Clouds are amazing things. Clouds are actually collections of water droplets so light that they can float. Fog is a cloud at ground level, so if you've been enclosed in fog, you've been enclosed by a cloud. When I was growing up my siblings and I looked forward to the "fog machine" driving through our neighborhood about suppertime in the summer. We dashed out the door to be hidden in the fog, running around trying to find - or not find each other, enjoying the temporary thrill of being hidden in the cloud. The fact that the "fog" was actually spraying DDT to control mosquitos...well...
John Constable. Cloud Study, Sunset. c. 1821. Yale Center for British Art.

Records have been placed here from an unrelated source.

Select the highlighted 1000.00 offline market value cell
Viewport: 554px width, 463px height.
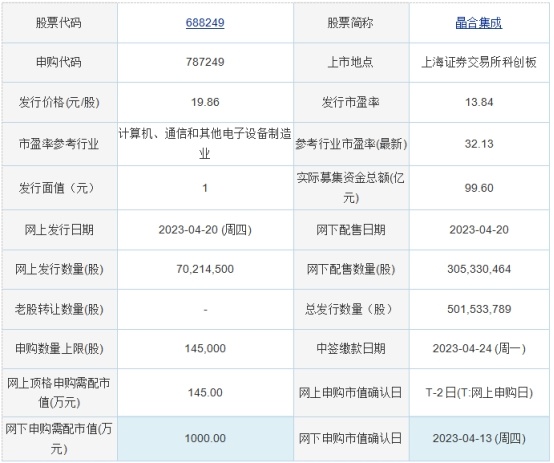pos(205,438)
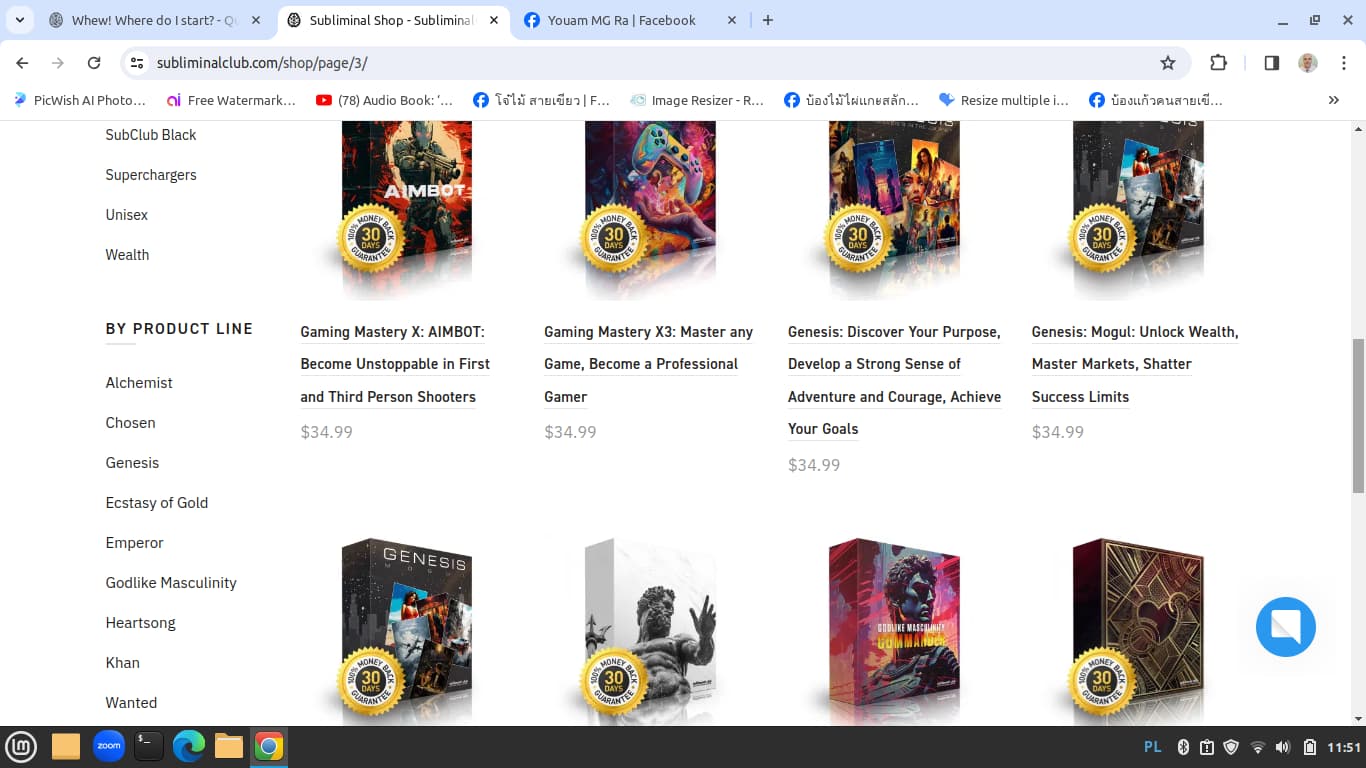Screen dimensions: 1366x768
Task: Expand the tab search dropdown arrow
Action: [x=20, y=20]
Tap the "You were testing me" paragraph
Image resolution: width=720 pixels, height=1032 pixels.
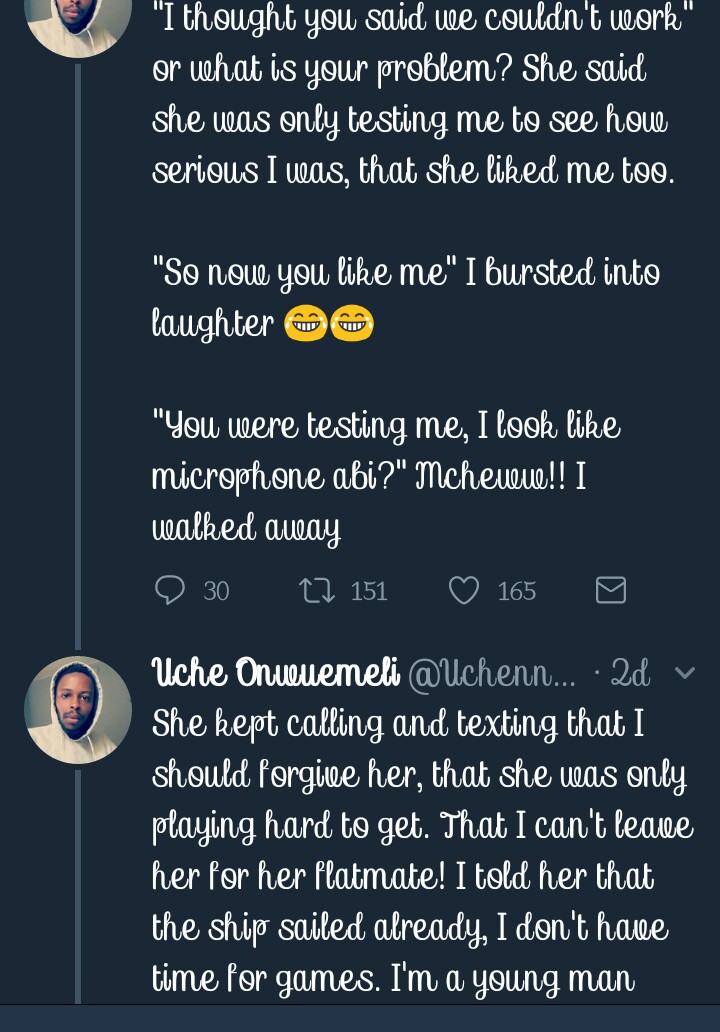tap(385, 476)
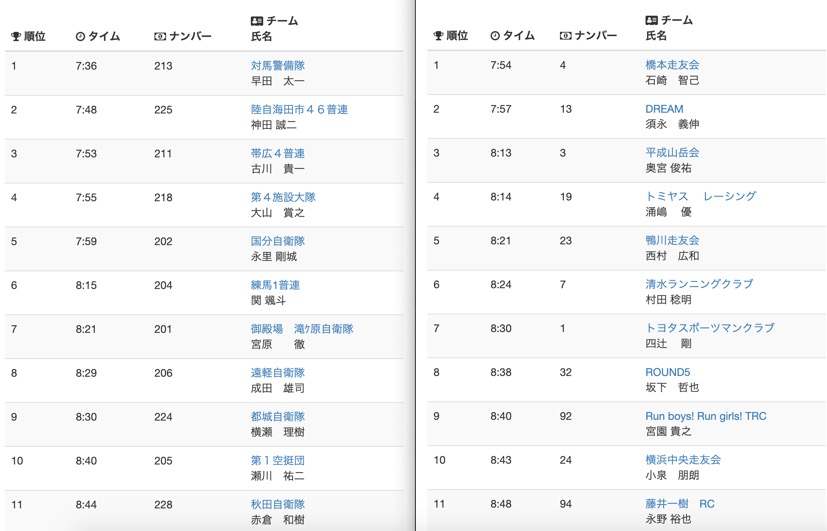Click the clock icon in the left table header
827x531 pixels.
tap(81, 37)
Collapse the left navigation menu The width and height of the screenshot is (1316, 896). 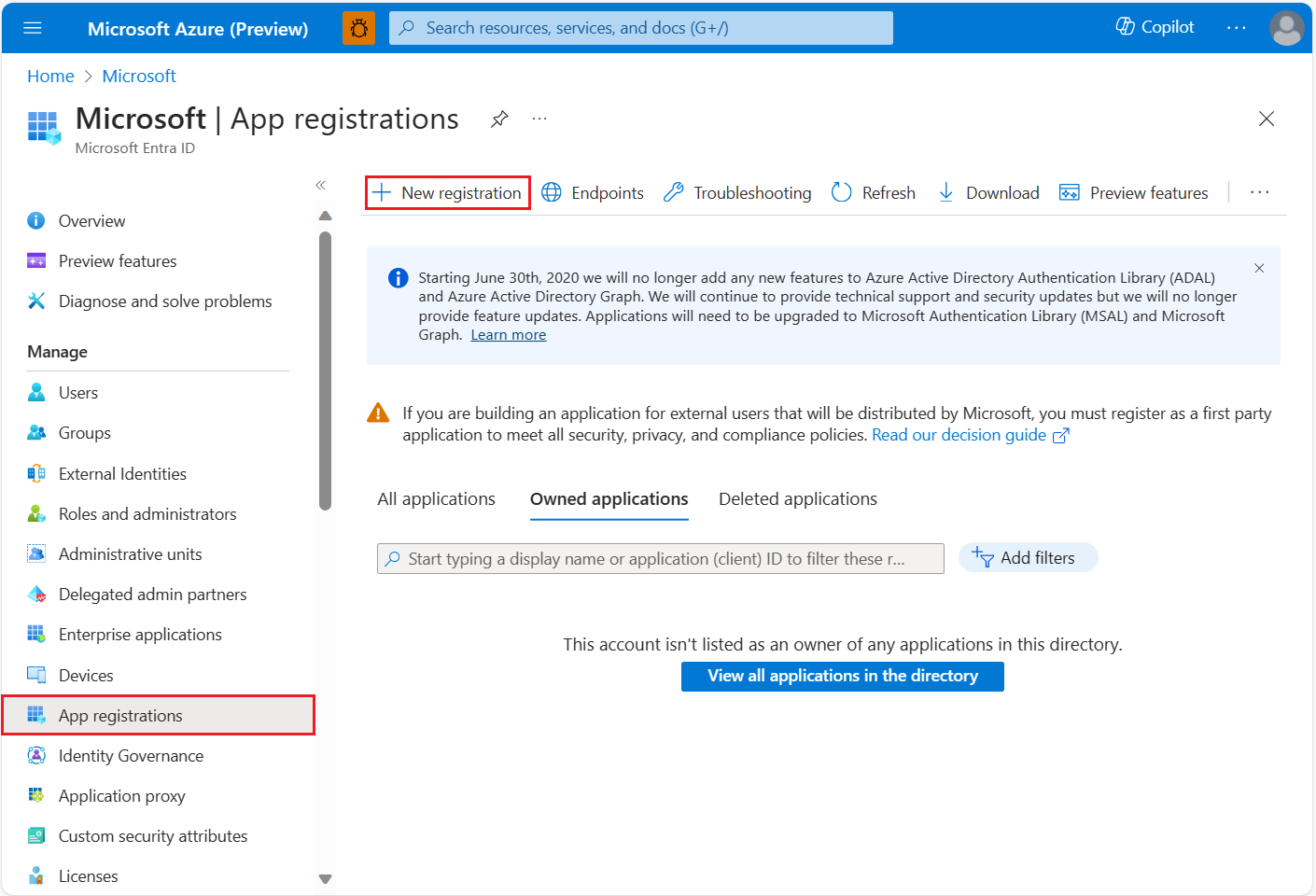point(320,185)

English painter John Constable studied clouds, creating approximately fifty studies of clouds and sky between 1821 and 1822. He looked at their color and shape, the relative position to the horizon and the land, and the possibility of rain (or not). The studies were painted on thick paper, and the artist wrote meterological data like wind direction and temperature and time of day of the backs of the drawings. They look like the clouds we see in the sky.
Mark Leonard considered those cloud studies and created a geometric interpretation of those very organic clouds. How does your perception of the clouds change when they are twisted into a rope, as below? Could disciples get lost in this cloud? Does the twist image help you better understand God's continuing work through Hebrew scripture (Moses and Elijah) AND Christian scripture (Jesus)?
Mark Leonard, Constable Study I. 2011. Collection of Mark Leonard.
You can see additional comparative images of Leonard and Constable's work here. Do we need fluffy clouds for the stories of Moses on Sinai and Jesus' Transfiguration?